_DATASET EXTRACT_:
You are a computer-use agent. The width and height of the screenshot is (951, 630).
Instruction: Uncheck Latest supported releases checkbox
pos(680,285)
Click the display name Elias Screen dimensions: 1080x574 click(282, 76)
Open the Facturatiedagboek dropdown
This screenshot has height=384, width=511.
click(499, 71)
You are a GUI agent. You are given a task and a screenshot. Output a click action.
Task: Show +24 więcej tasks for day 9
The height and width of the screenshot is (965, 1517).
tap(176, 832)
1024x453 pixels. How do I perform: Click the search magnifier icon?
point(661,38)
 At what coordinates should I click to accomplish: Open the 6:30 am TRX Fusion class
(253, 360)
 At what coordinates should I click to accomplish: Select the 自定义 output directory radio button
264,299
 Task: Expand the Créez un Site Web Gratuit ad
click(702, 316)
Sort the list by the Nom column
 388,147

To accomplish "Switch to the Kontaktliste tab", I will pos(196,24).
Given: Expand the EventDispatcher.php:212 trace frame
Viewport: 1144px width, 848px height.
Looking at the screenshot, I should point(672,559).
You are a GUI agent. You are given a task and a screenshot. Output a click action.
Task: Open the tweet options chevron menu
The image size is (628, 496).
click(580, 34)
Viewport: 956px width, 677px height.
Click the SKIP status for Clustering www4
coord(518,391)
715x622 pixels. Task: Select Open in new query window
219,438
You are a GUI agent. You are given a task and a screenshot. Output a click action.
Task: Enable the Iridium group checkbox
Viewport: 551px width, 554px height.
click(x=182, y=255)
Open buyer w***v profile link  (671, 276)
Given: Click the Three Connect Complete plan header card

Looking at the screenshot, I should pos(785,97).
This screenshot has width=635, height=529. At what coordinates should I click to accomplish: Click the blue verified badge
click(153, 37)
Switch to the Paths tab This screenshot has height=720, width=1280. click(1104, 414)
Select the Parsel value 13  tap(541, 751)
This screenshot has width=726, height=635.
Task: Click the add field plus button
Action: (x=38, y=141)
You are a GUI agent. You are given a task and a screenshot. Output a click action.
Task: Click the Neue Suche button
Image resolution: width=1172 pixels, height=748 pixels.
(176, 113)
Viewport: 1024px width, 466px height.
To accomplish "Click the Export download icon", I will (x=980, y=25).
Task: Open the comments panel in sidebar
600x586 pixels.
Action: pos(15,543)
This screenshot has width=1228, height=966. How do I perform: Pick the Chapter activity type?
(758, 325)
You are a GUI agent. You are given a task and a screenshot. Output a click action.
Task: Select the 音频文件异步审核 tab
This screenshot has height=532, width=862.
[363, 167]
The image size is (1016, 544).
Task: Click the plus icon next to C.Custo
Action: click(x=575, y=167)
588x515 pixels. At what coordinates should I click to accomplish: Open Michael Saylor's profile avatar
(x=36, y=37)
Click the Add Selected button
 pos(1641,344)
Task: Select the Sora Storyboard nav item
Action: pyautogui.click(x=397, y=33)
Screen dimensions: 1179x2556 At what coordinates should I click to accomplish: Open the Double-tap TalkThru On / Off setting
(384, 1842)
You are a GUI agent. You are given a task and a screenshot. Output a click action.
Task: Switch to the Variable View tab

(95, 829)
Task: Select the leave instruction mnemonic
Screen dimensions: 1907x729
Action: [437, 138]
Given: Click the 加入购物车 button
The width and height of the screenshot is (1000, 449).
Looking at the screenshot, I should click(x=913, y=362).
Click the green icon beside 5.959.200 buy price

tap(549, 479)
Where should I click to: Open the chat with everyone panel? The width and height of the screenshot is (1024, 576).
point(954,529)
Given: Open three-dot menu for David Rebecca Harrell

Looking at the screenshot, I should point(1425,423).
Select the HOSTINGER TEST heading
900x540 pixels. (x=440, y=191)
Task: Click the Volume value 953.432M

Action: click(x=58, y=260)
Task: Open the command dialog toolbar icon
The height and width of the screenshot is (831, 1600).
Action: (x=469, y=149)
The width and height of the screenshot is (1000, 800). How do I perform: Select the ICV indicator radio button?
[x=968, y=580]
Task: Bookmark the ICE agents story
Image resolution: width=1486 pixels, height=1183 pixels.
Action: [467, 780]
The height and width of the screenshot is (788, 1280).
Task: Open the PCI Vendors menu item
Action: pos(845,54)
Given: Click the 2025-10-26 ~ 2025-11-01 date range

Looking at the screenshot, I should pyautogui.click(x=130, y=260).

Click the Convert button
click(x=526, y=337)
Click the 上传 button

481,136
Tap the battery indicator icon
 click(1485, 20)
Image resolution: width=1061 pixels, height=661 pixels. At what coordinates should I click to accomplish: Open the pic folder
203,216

_ASSIGNED TASK_: Using the entries above, give back exactly the line containing "600x586 pixels.", the line containing "Task: Select the 音频文件异步审核 tab", and every line between them, and nothing else.

_RESPONSE BELOW_:
600x586 pixels.
Action: pos(15,543)
This screenshot has width=1228, height=966. How do I perform: Pick the Chapter activity type?
(758, 325)
You are a GUI agent. You are given a task and a screenshot. Output a click action.
Task: Select the 音频文件异步审核 tab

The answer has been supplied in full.